Jabeen Akhtar não se conforma com os eventos do ano passado e sobretudo não esquece a proveniência dos responsáveis. “Eles eram terroristas domésticos. E a manifestação só expôs os demónios que se escondiam sob o verniz perfeito e polido desta cidade: a segregação, a desigualdade de rendimentos, a raiva”, disse. Mamadou Ba também faz questão de lembrar as motivações dos organizadores. “Richard Spencer [supremacista branco americano] disse claramente que se manifestavam para defender o homem branco e lutar contra a ameaça do multiculturalismo”, refere.

Os fascistas “já não se preocupam em ter um discurso higiénico”

Spencer é amigo do antigo conselheiro de Trump, Steve Bannon, que está, segundo o dirigente da SOS Racismo, “a construir uma Internacional Fascista que se passeia pela Europa”. “Eles tentarem ocupar o espaço público para propagarem ideias antidemocráticas já é, só por si, preocupante e não devia acontecer em nenhuma democracia”, lamenta. Contudo, o que reputa de mais preocupante é eles terem conseguido “finalmente, e do ponto de vista de legitimidade política, encontrar um porta-voz com maior capacidade de influência social e política”, insiste, referindo-se novamente a Trump. E se, no ano passado, o Presidente responsabilizou “ambos os lados” pela violência, este ano manteve-se no seu clube de férias, em Nova Jérsia, a jogar golfe.
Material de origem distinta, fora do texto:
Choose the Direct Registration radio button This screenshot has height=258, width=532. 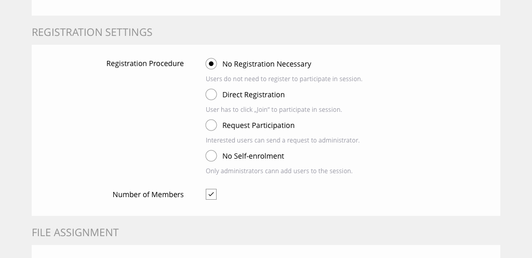click(211, 95)
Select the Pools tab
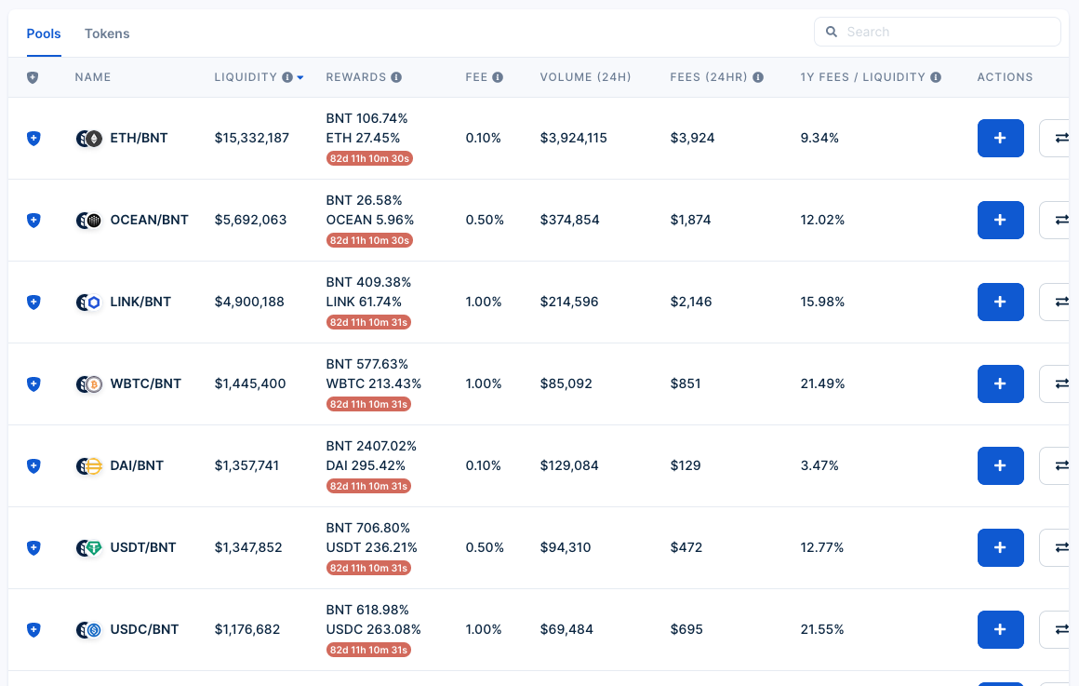This screenshot has height=686, width=1079. (x=43, y=34)
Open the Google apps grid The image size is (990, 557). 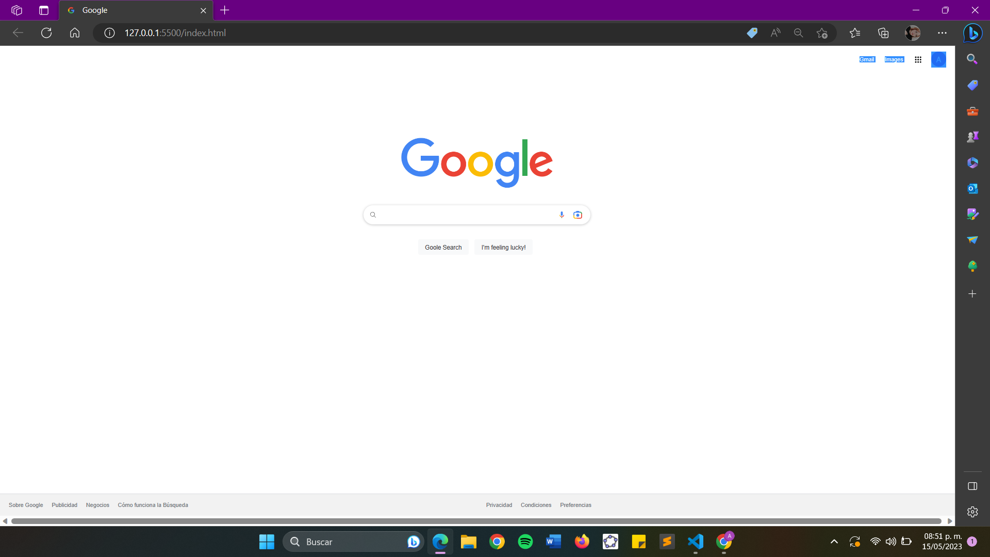(x=918, y=59)
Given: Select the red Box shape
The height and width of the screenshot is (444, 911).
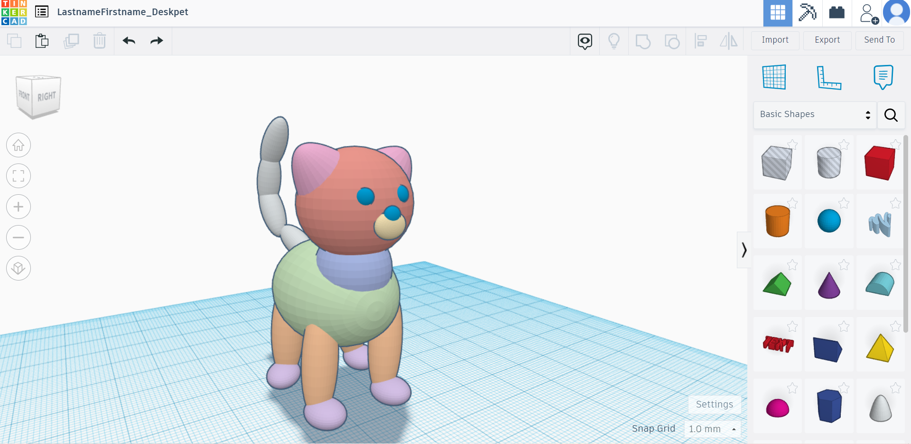Looking at the screenshot, I should [x=880, y=163].
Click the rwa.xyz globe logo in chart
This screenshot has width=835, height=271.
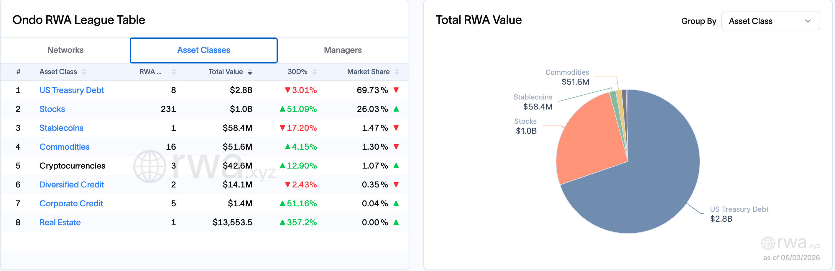768,243
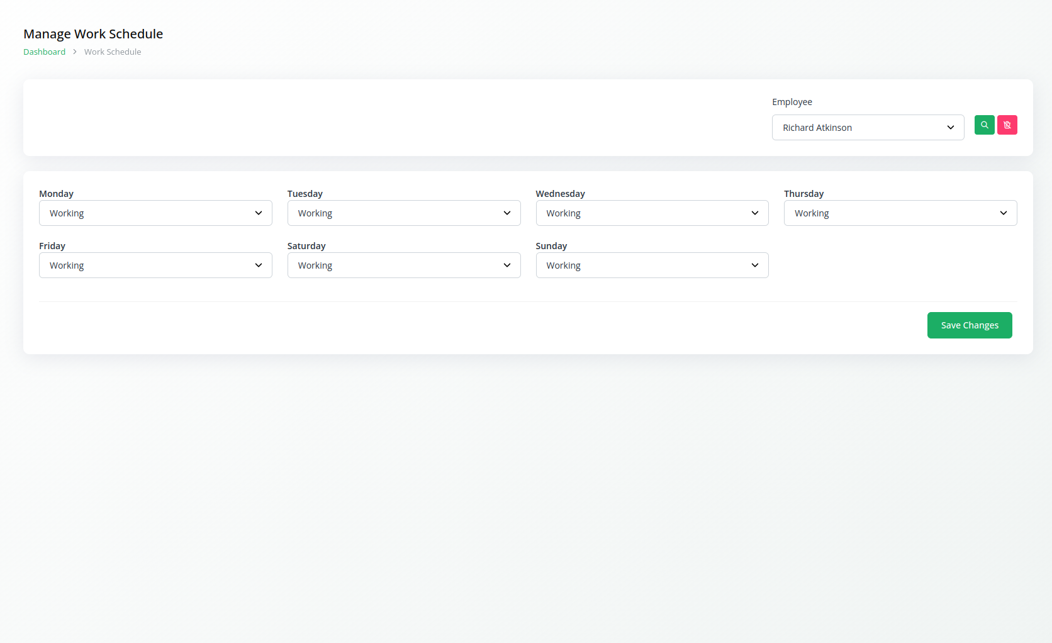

“Esta nebulosa fascista está a ter uma expansão internacional e a sua reformulação política já não se preocupa em ter um discurso higiénico relativamente àquilo que era o posicionamento das forças de extrema-direita nos anos 1990, início de 2000, que era mais circunscrito a grupúsculos”, continua Mamadou Ba. “Hoje, temos figuras públicas importantes, temos o Parlamento Europeu com mais de 20% de forças fascistas representadas. Isto deve merecer a nossa preocupação. Isto não veio para parar, infelizmente”, alerta ainda. Quanto a Charlottesville, “levará muitos anos até que alguém volte a designá-la como a cidade mais feliz da América”, conclui Jabeen Akhtar.